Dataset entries
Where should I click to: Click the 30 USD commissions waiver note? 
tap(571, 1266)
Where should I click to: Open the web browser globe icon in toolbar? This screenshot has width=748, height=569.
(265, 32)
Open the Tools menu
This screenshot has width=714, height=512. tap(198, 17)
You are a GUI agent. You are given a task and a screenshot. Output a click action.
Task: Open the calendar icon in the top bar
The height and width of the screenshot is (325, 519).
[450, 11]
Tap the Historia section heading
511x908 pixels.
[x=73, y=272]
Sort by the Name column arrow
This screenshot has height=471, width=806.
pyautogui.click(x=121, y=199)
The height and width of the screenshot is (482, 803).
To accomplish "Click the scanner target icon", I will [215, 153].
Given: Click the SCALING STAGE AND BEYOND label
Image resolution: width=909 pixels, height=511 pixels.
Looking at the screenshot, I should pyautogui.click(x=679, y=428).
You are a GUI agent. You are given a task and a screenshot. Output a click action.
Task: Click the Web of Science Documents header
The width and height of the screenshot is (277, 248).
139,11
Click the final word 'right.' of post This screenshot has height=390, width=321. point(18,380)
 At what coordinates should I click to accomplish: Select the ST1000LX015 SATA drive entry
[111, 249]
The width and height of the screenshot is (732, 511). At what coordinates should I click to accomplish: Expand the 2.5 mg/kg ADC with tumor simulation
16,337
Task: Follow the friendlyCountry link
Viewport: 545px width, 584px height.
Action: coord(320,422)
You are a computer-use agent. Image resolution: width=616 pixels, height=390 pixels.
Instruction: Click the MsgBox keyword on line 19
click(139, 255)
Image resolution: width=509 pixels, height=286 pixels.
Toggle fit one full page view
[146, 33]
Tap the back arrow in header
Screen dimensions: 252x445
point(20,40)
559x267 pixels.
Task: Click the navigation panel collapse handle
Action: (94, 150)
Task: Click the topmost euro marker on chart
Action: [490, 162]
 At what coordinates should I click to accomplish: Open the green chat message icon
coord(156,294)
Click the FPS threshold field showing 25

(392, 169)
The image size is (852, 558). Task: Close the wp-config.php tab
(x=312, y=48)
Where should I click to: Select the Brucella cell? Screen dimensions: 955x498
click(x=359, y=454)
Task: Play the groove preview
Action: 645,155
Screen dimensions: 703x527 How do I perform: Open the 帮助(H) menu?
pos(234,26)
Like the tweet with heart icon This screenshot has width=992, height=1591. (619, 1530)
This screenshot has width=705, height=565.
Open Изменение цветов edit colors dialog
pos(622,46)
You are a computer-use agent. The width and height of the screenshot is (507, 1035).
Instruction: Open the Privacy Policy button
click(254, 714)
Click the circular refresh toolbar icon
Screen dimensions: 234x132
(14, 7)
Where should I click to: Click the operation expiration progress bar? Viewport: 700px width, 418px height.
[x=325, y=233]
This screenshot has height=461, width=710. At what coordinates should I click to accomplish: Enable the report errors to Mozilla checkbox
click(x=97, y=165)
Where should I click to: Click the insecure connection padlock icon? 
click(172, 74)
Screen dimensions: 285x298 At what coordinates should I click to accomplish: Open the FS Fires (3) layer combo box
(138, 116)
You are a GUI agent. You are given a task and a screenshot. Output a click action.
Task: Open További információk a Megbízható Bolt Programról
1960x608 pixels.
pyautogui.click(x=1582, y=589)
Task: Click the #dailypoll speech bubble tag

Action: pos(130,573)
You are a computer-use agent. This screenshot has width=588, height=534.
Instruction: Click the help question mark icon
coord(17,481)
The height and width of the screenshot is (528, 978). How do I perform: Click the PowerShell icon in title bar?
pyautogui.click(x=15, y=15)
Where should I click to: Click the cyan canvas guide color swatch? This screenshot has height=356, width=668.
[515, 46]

- _Task statement_: Make an exact copy of every entry.

- _Task response_:
Where should I click to: Click the 30 USD commissions waiver note? 
tap(571, 1266)
Where should I click to: Open the web browser globe icon in toolbar? This screenshot has width=748, height=569.
(265, 32)
Open the Tools menu
This screenshot has width=714, height=512. tap(198, 17)
You are a GUI agent. You are given a task and a screenshot. Output a click action.
Task: Open the calendar icon in the top bar
The height and width of the screenshot is (325, 519).
[450, 11]
Tap the Historia section heading
511x908 pixels.
[x=73, y=272]
Sort by the Name column arrow
This screenshot has height=471, width=806.
pyautogui.click(x=121, y=199)
The height and width of the screenshot is (482, 803).
To accomplish "Click the scanner target icon", I will [215, 153].
Given: Click the SCALING STAGE AND BEYOND label
Image resolution: width=909 pixels, height=511 pixels.
Looking at the screenshot, I should pyautogui.click(x=679, y=428).
You are a GUI agent. You are given a task and a screenshot. Output a click action.
Task: Click the Web of Science Documents header
The width and height of the screenshot is (277, 248).
139,11
Click the final word 'right.' of post This screenshot has height=390, width=321. point(18,380)
 At what coordinates should I click to accomplish: Select the ST1000LX015 SATA drive entry
[111, 249]
The width and height of the screenshot is (732, 511). At what coordinates should I click to accomplish: Expand the 2.5 mg/kg ADC with tumor simulation
16,337
Task: Follow the friendlyCountry link
Viewport: 545px width, 584px height.
Action: coord(320,422)
You are a computer-use agent. Image resolution: width=616 pixels, height=390 pixels.
Instruction: Click the MsgBox keyword on line 19
click(139, 255)
Image resolution: width=509 pixels, height=286 pixels.
Toggle fit one full page view
[146, 33]
Tap the back arrow in header
Screen dimensions: 252x445
point(20,40)
559x267 pixels.
Task: Click the navigation panel collapse handle
Action: (94, 150)
Task: Click the topmost euro marker on chart
Action: [490, 162]
 At what coordinates should I click to accomplish: Open the green chat message icon
coord(156,294)
Click the FPS threshold field showing 25

(392, 169)
The image size is (852, 558). Task: Close the wp-config.php tab
(x=312, y=48)
Where should I click to: Select the Brucella cell? Screen dimensions: 955x498
click(x=359, y=454)
Task: Play the groove preview
Action: 645,155
Screen dimensions: 703x527 How do I perform: Open the 帮助(H) menu?
pos(234,26)
Like the tweet with heart icon This screenshot has width=992, height=1591. (619, 1530)
This screenshot has width=705, height=565.
Open Изменение цветов edit colors dialog
pos(622,46)
You are a computer-use agent. The width and height of the screenshot is (507, 1035).
Instruction: Open the Privacy Policy button
click(254, 714)
Click the circular refresh toolbar icon
Screen dimensions: 234x132
(14, 7)
Where should I click to: Click the operation expiration progress bar? Viewport: 700px width, 418px height.
[x=325, y=233]
This screenshot has height=461, width=710. At what coordinates should I click to accomplish: Enable the report errors to Mozilla checkbox
click(x=97, y=165)
Where should I click to: Click the insecure connection padlock icon? 
click(172, 74)
Screen dimensions: 285x298 At what coordinates should I click to accomplish: Open the FS Fires (3) layer combo box
(138, 116)
You are a GUI agent. You are given a task and a screenshot. Output a click action.
Task: Open További információk a Megbízható Bolt Programról
1960x608 pixels.
pyautogui.click(x=1582, y=589)
Task: Click the #dailypoll speech bubble tag

Action: pos(130,573)
You are a computer-use agent. This screenshot has width=588, height=534.
Instruction: Click the help question mark icon
coord(17,481)
The height and width of the screenshot is (528, 978). How do I perform: Click the PowerShell icon in title bar?
pyautogui.click(x=15, y=15)
Where should I click to: Click the cyan canvas guide color swatch? This screenshot has height=356, width=668.
[515, 46]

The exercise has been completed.